Ao concluir os cursos iniciei na escola Frei Pacífico, no ano de 2002, o trabalho voluntário com a Ir. Célia nas atividades do grupo de jovens e o grupo de teatro, e foi lá, no contato quase que diário com os adolescentes que aprendi a língua de sinais. A Diretora na época queria muito que eu fosse a orientadora educacional da escola, lembro que eu participava das reuniões de professores como observadora. Isso me incentivava cada vez mais a aprender a Libras e projetar o meu trabalho na educação de surdos.
No ano de 2003, apoiei a professora Fernanda no estágio da faculdade, que também era Orientação Educacional, período em que a Ulbra estava passando por momento difíceis em relação aos interpretes. Durante as atividades de apoio, eu participava dos momentos na escola Frei Pacífico junto ao Serviço de Orientação Educacional como voluntária. Foi bárbaro, pude aprender juntamente com a Fernanda como funcionava o SOE em uma escola de surdos.
No início do ano de 2004, a direção da escola então me convidou para trabalhar no Serviço de Orientação Educacional e como professora do Ensino Religioso, foi maravilhoso, apesar do grande desafio da sala de aula em uma disciplina que eu não dominava os conteúdos e com pouca fluência na Libras, mas durante todo ano recebi apoio do Serviço de Orientação Religiosa com a Ir. Rosimar, dos alunos e dos colegas professores e serviços. Foi um ano de aprendizagens significativas e muitas realizações.
Atualmente trabalho oficialmente há quatro anos na educação de surdos, seis anos se contarmos o período de trabalho voluntário.
Foram anos de grandes desafios e aprendizagens que me entusiasmaram a aprender cada vez mais sobre o sujeito surdo, a comunidade surda, e suas nuances. Ao longo do percurso pude estar junto aos surdos, na luta, na caminhada, na busca de uma melhor qualidade de vida, no desejo de uma educação emancipatória, que incentiva o protagonismo, voltada para a construção de identidades pessoais e profissionais, favorecendo a elaboração de projetos de vida que desejem o sucesso.

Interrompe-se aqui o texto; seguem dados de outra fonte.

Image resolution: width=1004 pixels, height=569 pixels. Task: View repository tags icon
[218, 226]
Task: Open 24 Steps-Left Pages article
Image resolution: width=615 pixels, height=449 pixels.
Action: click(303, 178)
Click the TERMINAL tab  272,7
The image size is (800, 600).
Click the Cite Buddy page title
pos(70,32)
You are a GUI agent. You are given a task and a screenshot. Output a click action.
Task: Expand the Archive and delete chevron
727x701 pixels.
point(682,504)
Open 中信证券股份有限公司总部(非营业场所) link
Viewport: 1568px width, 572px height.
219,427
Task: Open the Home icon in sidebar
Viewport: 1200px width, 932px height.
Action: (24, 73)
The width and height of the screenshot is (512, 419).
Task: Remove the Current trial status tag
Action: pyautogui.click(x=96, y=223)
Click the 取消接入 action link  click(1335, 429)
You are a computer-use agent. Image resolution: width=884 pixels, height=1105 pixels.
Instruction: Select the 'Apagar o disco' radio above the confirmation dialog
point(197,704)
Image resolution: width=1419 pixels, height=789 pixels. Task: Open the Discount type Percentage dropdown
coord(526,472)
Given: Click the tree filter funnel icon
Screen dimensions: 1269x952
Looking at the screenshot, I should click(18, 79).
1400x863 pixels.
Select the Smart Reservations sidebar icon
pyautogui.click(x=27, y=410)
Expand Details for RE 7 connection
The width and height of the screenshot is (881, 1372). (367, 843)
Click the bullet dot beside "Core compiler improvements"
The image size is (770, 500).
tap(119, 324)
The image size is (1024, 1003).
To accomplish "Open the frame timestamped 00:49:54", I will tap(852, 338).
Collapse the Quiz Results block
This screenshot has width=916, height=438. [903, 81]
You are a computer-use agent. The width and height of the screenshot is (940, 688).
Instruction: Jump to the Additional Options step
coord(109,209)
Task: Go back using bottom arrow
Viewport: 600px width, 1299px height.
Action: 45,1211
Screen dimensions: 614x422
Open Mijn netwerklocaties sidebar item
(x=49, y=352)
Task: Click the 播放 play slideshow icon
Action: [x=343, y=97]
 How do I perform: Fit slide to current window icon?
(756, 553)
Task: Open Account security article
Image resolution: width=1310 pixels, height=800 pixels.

Na minha trajetória tenho muitas pessoas para agradecer pelo carinho e apoio durante estes anos na educação de surdos. São pessoas especiais que sustentaram e alicerçaram o meu trabalho, valorizando as minhas aprendizagens, incentivando e auxiliando nas minhas construções enquanto profissional. E a você, Marlei, que sempre foi uma grande amiga, que muitas vezes nos bastidores da vida me disse coisas bem legais que considerei e refleti para aprimorar o meu trabalho.
Neste ano de 2008 estarei concluindo o curso de Pós-graduação em Educação Sexual, que tenho certeza que será mais um desafio, principalmente na elaboração do artigo final do curso, que estou fazendo muitos estudos interessantes em relação ao sujeito surdo e sua cultura.
Atualmente, estou trabalhando com grupos de meninas no projeto da escola “Coisas de Meninas” com as alunas da 4ª série e também tenho o projeto “Feminina” com o grupo de mulheres surdas adultas na Pastoral do Surdo. Está sendo maravilhoso poder estar falando com as surdas sobre este tema, ainda tão cheios de tabus e preconceitos.
A carta ficou um pouco extensa, tentei resumir, mas não tinha como falar da minha trajetória sem lembrar dos pequenos detalhes, momentos significativos e importantes. Acredito que tinha alguns detalhes que você já conhecia e outros não.
Espero que tenhas gostado. Sei que você é uma pessoa apaixonada pela educação de surdos, assim como eu, luta por uma educação de qualidade e se incomoda com algumas situações presenciada ao longo dos percursos e percalços da experiência docente.
Desejo que você continue a sua caminhada com a mesma alegria de sempre, contagiante e que aproxima as pessoas. Desejo que você continue com a mesma criticidade com as coisas que percebes que não estão indo bem.
Desejo que esta nova vida que você está tendo seja sempre cheia de grandes alegrias e emoções. Você merece, porque você é especial.
Beijos na Manuella, no Maridão e um grande e especial em você.